Vor S-Bahn geschubst: Prozess gegen zwei 18-Jährige hat begonnen

14.11.2019, 14:36 Uhr
Unter Ausschluss der Öffentlichkeit startete der Prozess um die mutmaßlichen S-Bahn-Schubser vor der Jugendkammer I.

© Stefan Hippel, NNZ Unter Ausschluss der Öffentlichkeit startete der Prozess um die mutmaßlichen S-Bahn-Schubser vor der Jugendkammer I.

Das Jugendstrafverfahren gegen zwei mutmaßliche S-Bahn-Schubser (beide zum Tatzeitpunkt 17 Jahre) hat hinter den verschlossenen Türen der Jugendkammer I des Landgerichts Nürnberg-Fürth begonnen. Am Morgen ist der Medienandrang enorm, acht Kamerateams drängen sich kurz vor Prozessbeginn um 9 Uhr vor der Richterbank, im Anschluss wird die Öffentlichkeit ausgeschlossen.

Dieter Weidlich, der erfahrene und langjährige Vorsitzende der Jugendkammer ergreift das Wort: "Bevor es losgeht und unabhängig vom Verlauf der Verhandlung, ein Wort an die Familien: Es ist ein schreckliches Geschehen, das zum Tod ihrer Söhne führte. Wir können nachvollziehen, wie es Ihnen geht. Wir wollen uns erlauben, Ihnen unsere Anteilnahme auszusprechen." Seinen Worten schließen sich die Staatsanwältin und die Verteidiger an.

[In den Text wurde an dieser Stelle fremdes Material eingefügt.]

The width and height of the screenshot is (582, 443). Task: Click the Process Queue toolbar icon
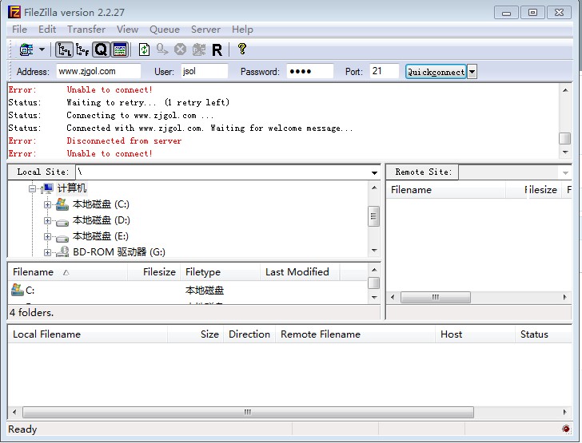click(162, 49)
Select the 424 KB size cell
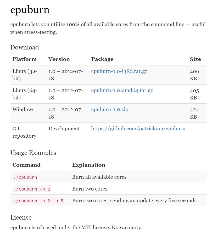This screenshot has height=235, width=212. tap(194, 113)
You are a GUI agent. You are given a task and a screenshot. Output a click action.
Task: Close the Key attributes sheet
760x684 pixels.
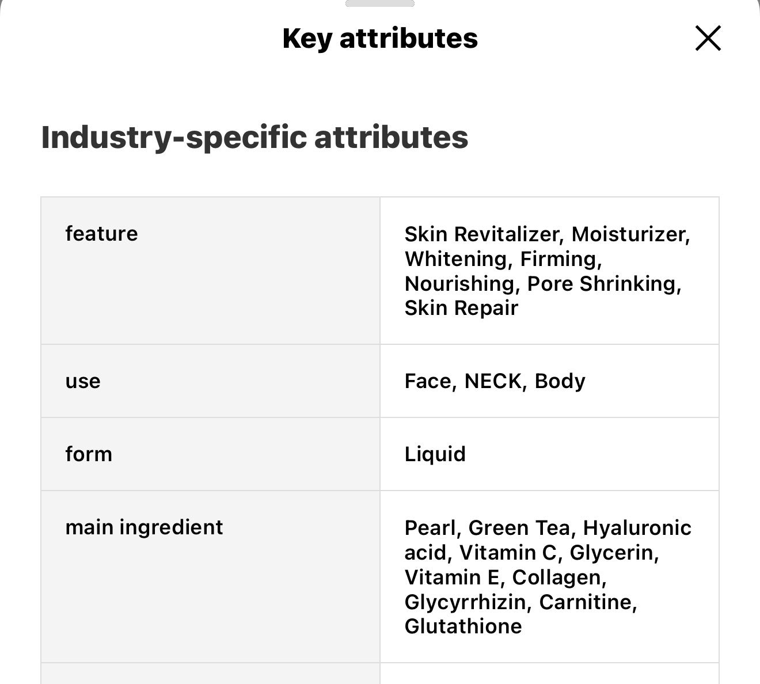click(x=708, y=39)
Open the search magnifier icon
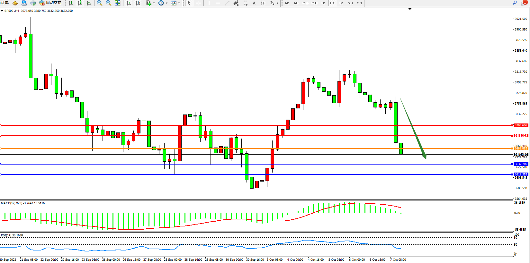The width and height of the screenshot is (530, 263). [x=515, y=3]
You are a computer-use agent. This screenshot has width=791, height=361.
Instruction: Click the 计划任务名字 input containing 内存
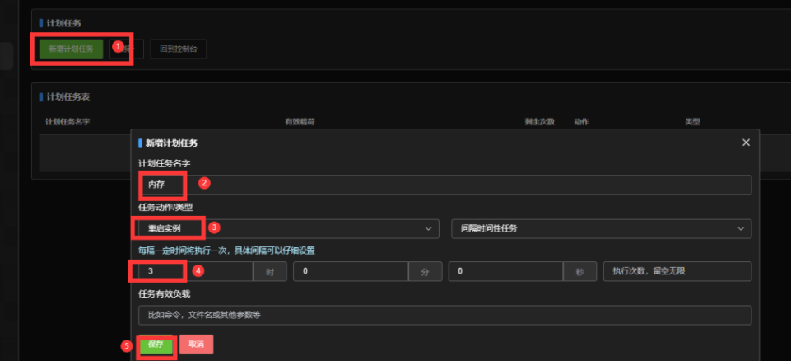444,185
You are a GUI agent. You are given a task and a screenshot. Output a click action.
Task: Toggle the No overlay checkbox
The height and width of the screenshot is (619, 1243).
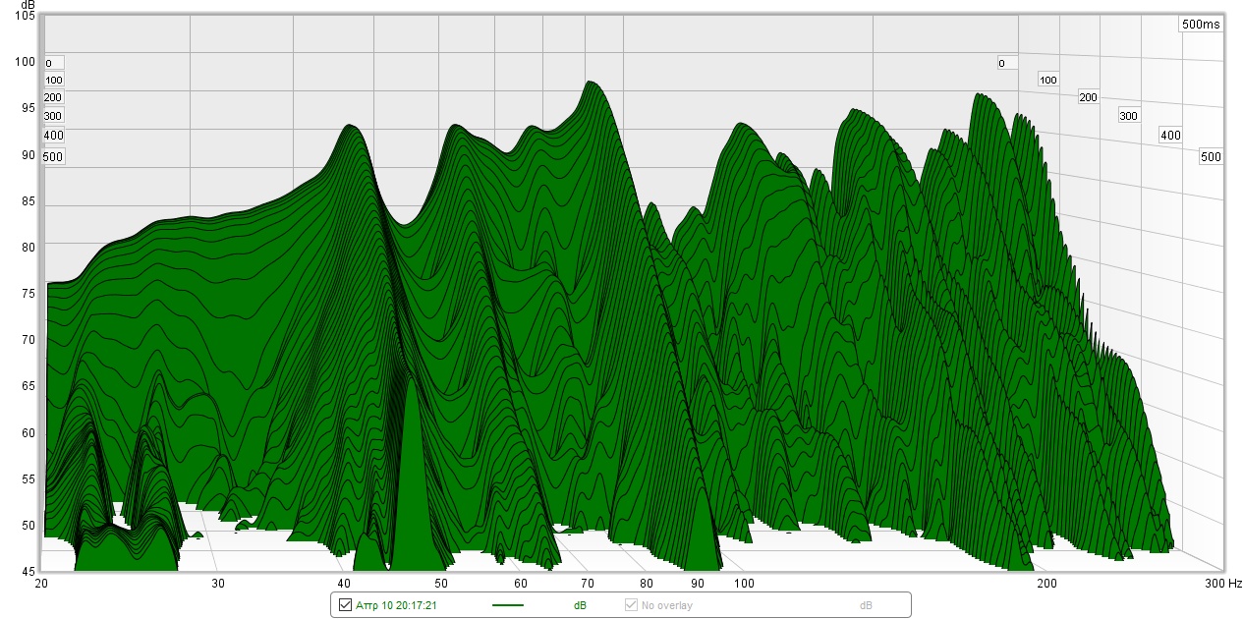click(632, 605)
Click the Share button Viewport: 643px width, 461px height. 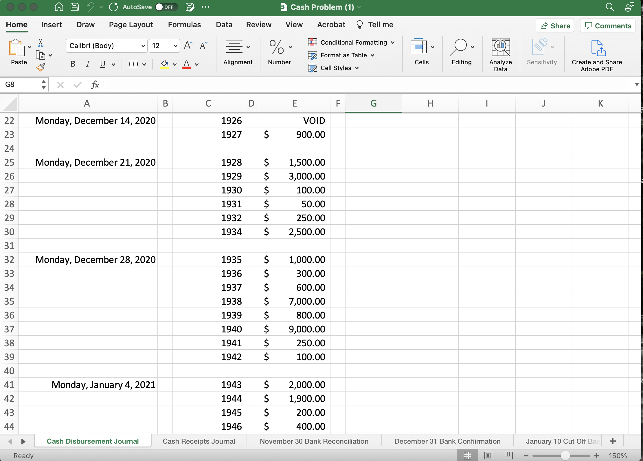[x=555, y=26]
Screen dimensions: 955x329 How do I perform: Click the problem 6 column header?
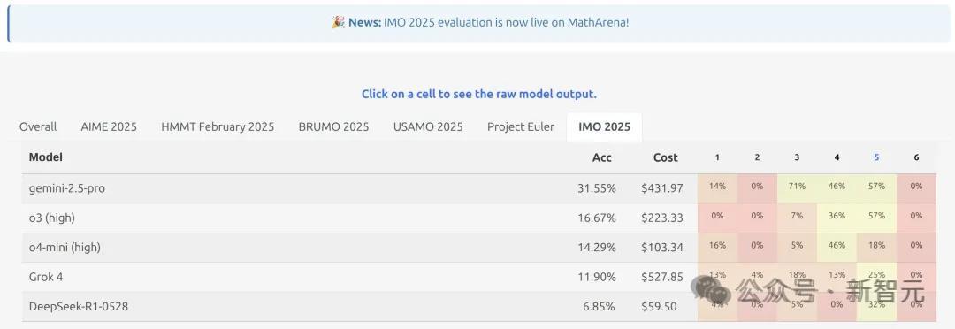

Das Drama vom 26. Januar 2019 begann um 0.10 Uhr auf dem Treppenaufgang zur S-Bahn-Station Frankenstraße: Die U-18-Party im Club "won" war zu Ende, die jugendlichen Nachtschwärmer traten ihren Heimweg an, darunter auch Frederik Wilke und Luca Ballmann; die beiden 16-Jährigen aus Heroldsberg haben an jenem Bahnsteig ihr Leben verloren. Frederik stieg den Treppenaufgang zum Gleis hoch, als hinter ihm einer an seinen Rucksack fasste.

Zehn Monate später ist von jenem Griff an den Rucksack in der Jugendkammer I des Landgerichts die Rede – denn die Szene markiert den Beginn des Dramas am Bahnsteig. Frederik und Luca waren in Heroldsberg als Ministranten aktiv, sie spielten von Kindesbeinen an beim Turn- und Sportverein Fußball – und auch an jenem Abend besuchten sie den Club "won" gemeinsam mit ihrer großen Clique aus Heroldsberg.

Und so blieb der Griff zum Rucksack nicht unbemerkt: Während einige Jugendliche noch die Treppe hinauf liefen, lehnten andere oben am Geländer, blickten hinab und trauten ihren Augen nicht – ein dreister Versuch zu stehlen?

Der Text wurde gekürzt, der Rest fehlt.